> EXERCISE
Only the lines from the one containing "Click Borac's 18 points value" through the end of the records should be retyped, exactly and including both ends; pictures stay out.

> EXERCISE DATA
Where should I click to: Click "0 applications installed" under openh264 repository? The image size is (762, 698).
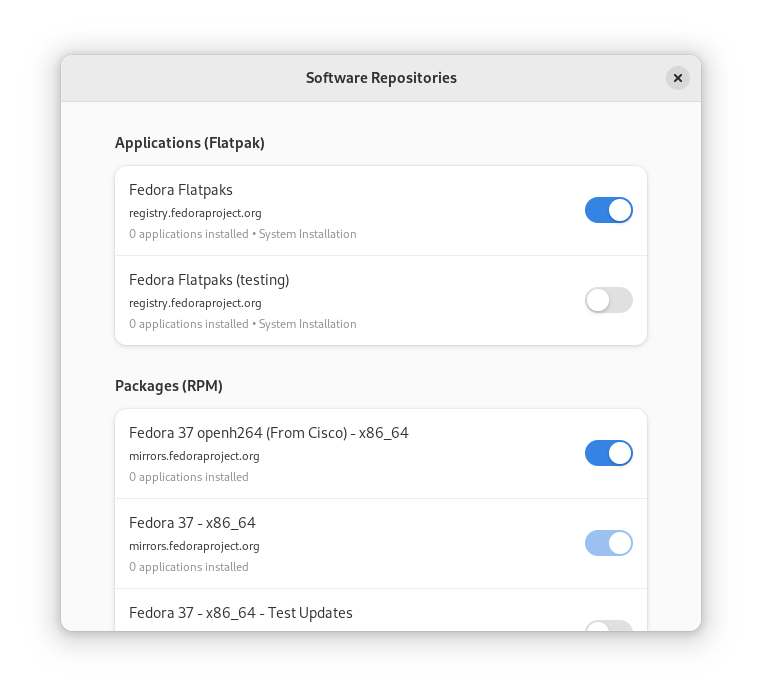pyautogui.click(x=189, y=477)
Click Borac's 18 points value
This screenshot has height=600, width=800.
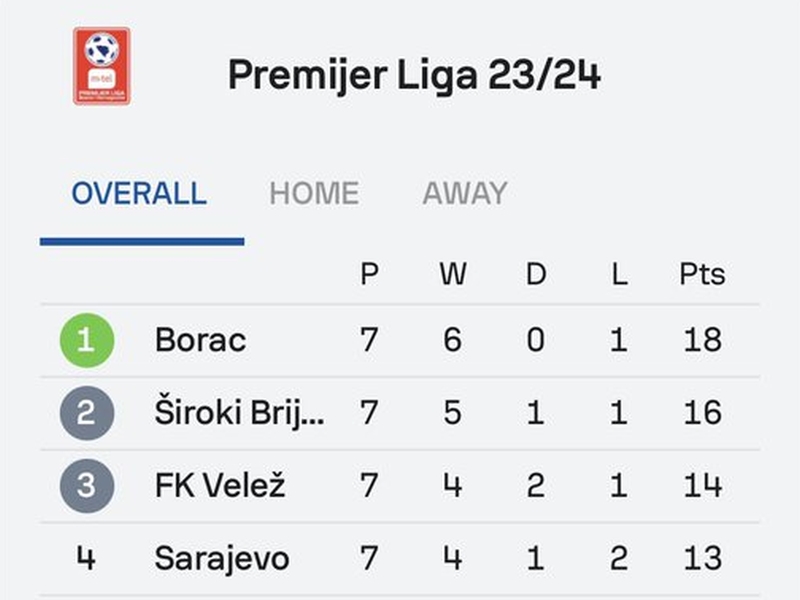(x=703, y=340)
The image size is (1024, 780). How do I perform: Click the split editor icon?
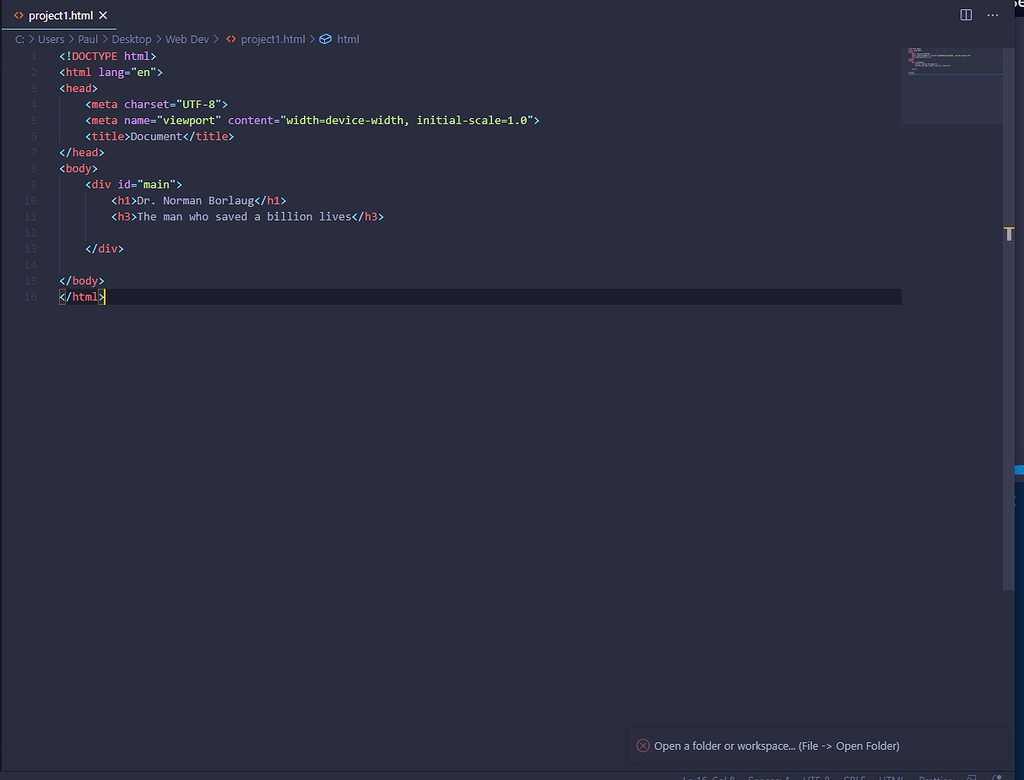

> ANSWER SECTION
Click Borac's 18 points value
This screenshot has height=600, width=800.
(x=703, y=340)
The image size is (1024, 780). How do I perform: Click the split editor icon?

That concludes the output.